#### [Exercise instructions]
Reproduce every line of the material below word for word, with no changes.

>> start

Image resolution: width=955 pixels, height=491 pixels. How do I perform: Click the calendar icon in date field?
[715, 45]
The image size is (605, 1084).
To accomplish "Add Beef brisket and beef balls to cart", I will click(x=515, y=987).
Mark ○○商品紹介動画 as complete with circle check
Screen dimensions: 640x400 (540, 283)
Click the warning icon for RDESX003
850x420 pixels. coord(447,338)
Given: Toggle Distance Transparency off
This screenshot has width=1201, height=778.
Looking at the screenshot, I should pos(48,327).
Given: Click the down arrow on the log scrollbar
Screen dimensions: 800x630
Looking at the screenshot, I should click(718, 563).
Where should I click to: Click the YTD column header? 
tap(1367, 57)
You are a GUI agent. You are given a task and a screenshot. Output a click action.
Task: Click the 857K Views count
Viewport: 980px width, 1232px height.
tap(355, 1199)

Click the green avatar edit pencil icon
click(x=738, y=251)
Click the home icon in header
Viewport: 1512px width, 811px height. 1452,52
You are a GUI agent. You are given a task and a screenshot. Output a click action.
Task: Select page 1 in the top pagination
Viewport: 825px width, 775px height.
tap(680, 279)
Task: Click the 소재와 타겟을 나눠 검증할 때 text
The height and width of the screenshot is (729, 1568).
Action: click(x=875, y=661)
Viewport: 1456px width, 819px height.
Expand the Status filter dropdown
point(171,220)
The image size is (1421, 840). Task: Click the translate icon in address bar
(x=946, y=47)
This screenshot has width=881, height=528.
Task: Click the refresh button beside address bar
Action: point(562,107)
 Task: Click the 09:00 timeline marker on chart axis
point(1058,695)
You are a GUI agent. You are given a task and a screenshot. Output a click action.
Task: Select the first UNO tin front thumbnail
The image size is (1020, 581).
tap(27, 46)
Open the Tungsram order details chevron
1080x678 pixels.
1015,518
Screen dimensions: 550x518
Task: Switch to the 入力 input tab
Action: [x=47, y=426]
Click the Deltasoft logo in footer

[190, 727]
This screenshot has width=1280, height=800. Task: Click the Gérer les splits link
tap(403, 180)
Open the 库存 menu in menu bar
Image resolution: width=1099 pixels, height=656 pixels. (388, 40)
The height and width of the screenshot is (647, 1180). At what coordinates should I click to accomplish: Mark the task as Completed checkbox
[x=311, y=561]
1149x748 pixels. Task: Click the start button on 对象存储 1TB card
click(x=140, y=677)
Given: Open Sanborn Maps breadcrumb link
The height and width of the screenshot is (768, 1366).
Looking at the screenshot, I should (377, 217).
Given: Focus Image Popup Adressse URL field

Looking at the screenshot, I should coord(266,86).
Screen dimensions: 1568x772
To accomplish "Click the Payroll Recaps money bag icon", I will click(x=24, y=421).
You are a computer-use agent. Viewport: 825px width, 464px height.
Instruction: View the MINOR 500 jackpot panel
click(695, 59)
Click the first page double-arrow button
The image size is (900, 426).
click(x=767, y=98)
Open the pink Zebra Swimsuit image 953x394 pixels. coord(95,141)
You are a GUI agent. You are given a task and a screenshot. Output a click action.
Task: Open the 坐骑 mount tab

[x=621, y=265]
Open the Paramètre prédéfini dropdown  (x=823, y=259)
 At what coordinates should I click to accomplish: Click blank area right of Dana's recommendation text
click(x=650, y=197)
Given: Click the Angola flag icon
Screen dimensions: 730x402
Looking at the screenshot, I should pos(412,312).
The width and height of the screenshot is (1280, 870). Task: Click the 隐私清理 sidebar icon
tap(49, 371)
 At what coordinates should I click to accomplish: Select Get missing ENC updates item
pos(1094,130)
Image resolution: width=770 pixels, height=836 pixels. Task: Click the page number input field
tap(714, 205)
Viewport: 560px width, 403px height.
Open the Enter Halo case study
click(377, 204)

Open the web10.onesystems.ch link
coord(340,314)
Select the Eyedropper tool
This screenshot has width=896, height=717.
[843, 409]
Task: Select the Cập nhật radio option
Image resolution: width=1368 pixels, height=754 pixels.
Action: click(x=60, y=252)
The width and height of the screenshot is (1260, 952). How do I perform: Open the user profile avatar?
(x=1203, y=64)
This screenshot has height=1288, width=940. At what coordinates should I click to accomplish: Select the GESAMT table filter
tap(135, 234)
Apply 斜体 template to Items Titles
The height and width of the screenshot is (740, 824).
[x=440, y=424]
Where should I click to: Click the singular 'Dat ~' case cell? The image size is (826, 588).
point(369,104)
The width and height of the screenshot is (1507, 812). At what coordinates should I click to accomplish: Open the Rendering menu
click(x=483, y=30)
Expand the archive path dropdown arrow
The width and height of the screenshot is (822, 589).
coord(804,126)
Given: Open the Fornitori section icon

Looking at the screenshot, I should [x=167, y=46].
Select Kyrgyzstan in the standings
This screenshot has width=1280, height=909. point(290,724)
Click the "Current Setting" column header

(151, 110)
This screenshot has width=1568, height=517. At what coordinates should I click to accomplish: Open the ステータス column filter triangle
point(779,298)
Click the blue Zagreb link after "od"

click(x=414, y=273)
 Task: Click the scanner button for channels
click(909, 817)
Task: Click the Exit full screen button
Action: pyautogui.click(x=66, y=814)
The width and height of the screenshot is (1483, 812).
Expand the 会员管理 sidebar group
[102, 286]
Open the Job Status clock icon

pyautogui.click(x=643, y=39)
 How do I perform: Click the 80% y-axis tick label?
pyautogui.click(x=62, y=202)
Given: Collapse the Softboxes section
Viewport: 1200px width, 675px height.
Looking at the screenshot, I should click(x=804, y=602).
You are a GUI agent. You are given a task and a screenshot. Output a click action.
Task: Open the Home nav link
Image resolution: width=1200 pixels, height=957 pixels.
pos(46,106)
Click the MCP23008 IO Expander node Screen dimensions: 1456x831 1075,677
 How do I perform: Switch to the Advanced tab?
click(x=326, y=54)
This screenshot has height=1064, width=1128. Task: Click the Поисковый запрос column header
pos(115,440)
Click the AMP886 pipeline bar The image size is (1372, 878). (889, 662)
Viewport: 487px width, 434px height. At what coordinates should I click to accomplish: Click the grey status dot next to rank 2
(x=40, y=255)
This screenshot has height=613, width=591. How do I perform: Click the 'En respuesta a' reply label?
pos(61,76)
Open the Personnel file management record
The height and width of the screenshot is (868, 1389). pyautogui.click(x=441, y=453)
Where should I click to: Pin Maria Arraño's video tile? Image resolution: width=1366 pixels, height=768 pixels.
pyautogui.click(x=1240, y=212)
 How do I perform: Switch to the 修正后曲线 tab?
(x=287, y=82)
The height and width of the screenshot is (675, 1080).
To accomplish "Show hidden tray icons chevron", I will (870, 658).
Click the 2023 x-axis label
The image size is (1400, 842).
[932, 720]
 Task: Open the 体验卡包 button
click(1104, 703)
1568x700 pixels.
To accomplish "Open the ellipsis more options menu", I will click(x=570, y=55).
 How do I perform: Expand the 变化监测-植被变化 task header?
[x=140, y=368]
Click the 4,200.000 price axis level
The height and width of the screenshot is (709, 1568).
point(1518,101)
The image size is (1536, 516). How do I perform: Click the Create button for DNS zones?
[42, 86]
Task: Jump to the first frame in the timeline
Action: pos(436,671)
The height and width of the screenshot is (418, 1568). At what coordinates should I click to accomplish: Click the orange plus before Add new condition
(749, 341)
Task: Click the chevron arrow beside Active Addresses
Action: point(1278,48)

>> end

#### [The output]
Image resolution: width=955 pixels, height=491 pixels. How do I perform: Click the calendar icon in date field?
[715, 45]
The image size is (605, 1084).
To accomplish "Add Beef brisket and beef balls to cart", I will click(x=515, y=987).
Mark ○○商品紹介動画 as complete with circle check
Screen dimensions: 640x400 (540, 283)
Click the warning icon for RDESX003
850x420 pixels. coord(447,338)
Given: Toggle Distance Transparency off
This screenshot has width=1201, height=778.
Looking at the screenshot, I should pos(48,327).
Given: Click the down arrow on the log scrollbar
Screen dimensions: 800x630
Looking at the screenshot, I should click(718, 563).
Where should I click to: Click the YTD column header? 
tap(1367, 57)
You are a GUI agent. You are given a task and a screenshot. Output a click action.
Task: Click the 857K Views count
Viewport: 980px width, 1232px height.
tap(355, 1199)

Click the green avatar edit pencil icon
click(x=738, y=251)
Click the home icon in header
Viewport: 1512px width, 811px height. 1452,52
You are a GUI agent. You are given a task and a screenshot. Output a click action.
Task: Select page 1 in the top pagination
Viewport: 825px width, 775px height.
tap(680, 279)
Task: Click the 소재와 타겟을 나눠 검증할 때 text
The height and width of the screenshot is (729, 1568).
Action: click(x=875, y=661)
Viewport: 1456px width, 819px height.
Expand the Status filter dropdown
point(171,220)
The image size is (1421, 840). Task: Click the translate icon in address bar
(x=946, y=47)
This screenshot has width=881, height=528.
Task: Click the refresh button beside address bar
Action: point(562,107)
 Task: Click the 09:00 timeline marker on chart axis
point(1058,695)
You are a GUI agent. You are given a task and a screenshot. Output a click action.
Task: Select the first UNO tin front thumbnail
The image size is (1020, 581).
tap(27, 46)
Open the Tungsram order details chevron
1080x678 pixels.
1015,518
Screen dimensions: 550x518
Task: Switch to the 入力 input tab
Action: [x=47, y=426]
Click the Deltasoft logo in footer

[190, 727]
This screenshot has width=1280, height=800. Task: Click the Gérer les splits link
tap(403, 180)
Open the 库存 menu in menu bar
Image resolution: width=1099 pixels, height=656 pixels. (388, 40)
The height and width of the screenshot is (647, 1180). At what coordinates should I click to accomplish: Mark the task as Completed checkbox
[x=311, y=561]
1149x748 pixels. Task: Click the start button on 对象存储 1TB card
click(x=140, y=677)
Given: Open Sanborn Maps breadcrumb link
The height and width of the screenshot is (768, 1366).
Looking at the screenshot, I should (377, 217).
Given: Focus Image Popup Adressse URL field

Looking at the screenshot, I should coord(266,86).
Screen dimensions: 1568x772
To accomplish "Click the Payroll Recaps money bag icon", I will click(x=24, y=421).
You are a computer-use agent. Viewport: 825px width, 464px height.
Instruction: View the MINOR 500 jackpot panel
click(695, 59)
Click the first page double-arrow button
The image size is (900, 426).
click(x=767, y=98)
Open the pink Zebra Swimsuit image 953x394 pixels. coord(95,141)
You are a GUI agent. You are given a task and a screenshot. Output a click action.
Task: Open the 坐骑 mount tab

[x=621, y=265]
Open the Paramètre prédéfini dropdown  (x=823, y=259)
 At what coordinates should I click to accomplish: Click blank area right of Dana's recommendation text
click(x=650, y=197)
Given: Click the Angola flag icon
Screen dimensions: 730x402
Looking at the screenshot, I should pos(412,312).
The width and height of the screenshot is (1280, 870). Task: Click the 隐私清理 sidebar icon
tap(49, 371)
 At what coordinates should I click to accomplish: Select Get missing ENC updates item
pos(1094,130)
Image resolution: width=770 pixels, height=836 pixels. Task: Click the page number input field
tap(714, 205)
Viewport: 560px width, 403px height.
Open the Enter Halo case study
click(377, 204)

Open the web10.onesystems.ch link
coord(340,314)
Select the Eyedropper tool
This screenshot has width=896, height=717.
[843, 409]
Task: Select the Cập nhật radio option
Image resolution: width=1368 pixels, height=754 pixels.
Action: click(x=60, y=252)
The width and height of the screenshot is (1260, 952). How do I perform: Open the user profile avatar?
(x=1203, y=64)
This screenshot has height=1288, width=940. At what coordinates should I click to accomplish: Select the GESAMT table filter
tap(135, 234)
Apply 斜体 template to Items Titles
The height and width of the screenshot is (740, 824).
[x=440, y=424]
Where should I click to: Click the singular 'Dat ~' case cell? The image size is (826, 588).
point(369,104)
The width and height of the screenshot is (1507, 812). At what coordinates should I click to accomplish: Open the Rendering menu
click(x=483, y=30)
Expand the archive path dropdown arrow
The width and height of the screenshot is (822, 589).
coord(804,126)
Given: Open the Fornitori section icon

Looking at the screenshot, I should [x=167, y=46].
Select Kyrgyzstan in the standings
This screenshot has width=1280, height=909. point(290,724)
Click the "Current Setting" column header

(151, 110)
This screenshot has width=1568, height=517. At what coordinates should I click to accomplish: Open the ステータス column filter triangle
point(779,298)
Click the blue Zagreb link after "od"

click(x=414, y=273)
 Task: Click the scanner button for channels
click(909, 817)
Task: Click the Exit full screen button
Action: pyautogui.click(x=66, y=814)
The width and height of the screenshot is (1483, 812).
Expand the 会员管理 sidebar group
[102, 286]
Open the Job Status clock icon

pyautogui.click(x=643, y=39)
 How do I perform: Click the 80% y-axis tick label?
pyautogui.click(x=62, y=202)
Given: Collapse the Softboxes section
Viewport: 1200px width, 675px height.
Looking at the screenshot, I should click(x=804, y=602).
You are a GUI agent. You are given a task and a screenshot. Output a click action.
Task: Open the Home nav link
Image resolution: width=1200 pixels, height=957 pixels.
pos(46,106)
Click the MCP23008 IO Expander node Screen dimensions: 1456x831 1075,677
 How do I perform: Switch to the Advanced tab?
click(x=326, y=54)
This screenshot has height=1064, width=1128. Task: Click the Поисковый запрос column header
pos(115,440)
Click the AMP886 pipeline bar The image size is (1372, 878). (889, 662)
Viewport: 487px width, 434px height. At what coordinates should I click to accomplish: Click the grey status dot next to rank 2
(x=40, y=255)
This screenshot has height=613, width=591. How do I perform: Click the 'En respuesta a' reply label?
pos(61,76)
Open the Personnel file management record
The height and width of the screenshot is (868, 1389). pyautogui.click(x=441, y=453)
Where should I click to: Pin Maria Arraño's video tile? Image resolution: width=1366 pixels, height=768 pixels.
pyautogui.click(x=1240, y=212)
 How do I perform: Switch to the 修正后曲线 tab?
(x=287, y=82)
The height and width of the screenshot is (675, 1080).
To accomplish "Show hidden tray icons chevron", I will (870, 658).
Click the 2023 x-axis label
The image size is (1400, 842).
[932, 720]
 Task: Open the 体验卡包 button
click(1104, 703)
1568x700 pixels.
To accomplish "Open the ellipsis more options menu", I will click(x=570, y=55).
 How do I perform: Expand the 变化监测-植被变化 task header?
[x=140, y=368]
Click the 4,200.000 price axis level
The height and width of the screenshot is (709, 1568).
point(1518,101)
The image size is (1536, 516). How do I perform: Click the Create button for DNS zones?
[42, 86]
Task: Jump to the first frame in the timeline
Action: pos(436,671)
The height and width of the screenshot is (418, 1568). At what coordinates should I click to accomplish: Click the orange plus before Add new condition
(749, 341)
Task: Click the chevron arrow beside Active Addresses
Action: point(1278,48)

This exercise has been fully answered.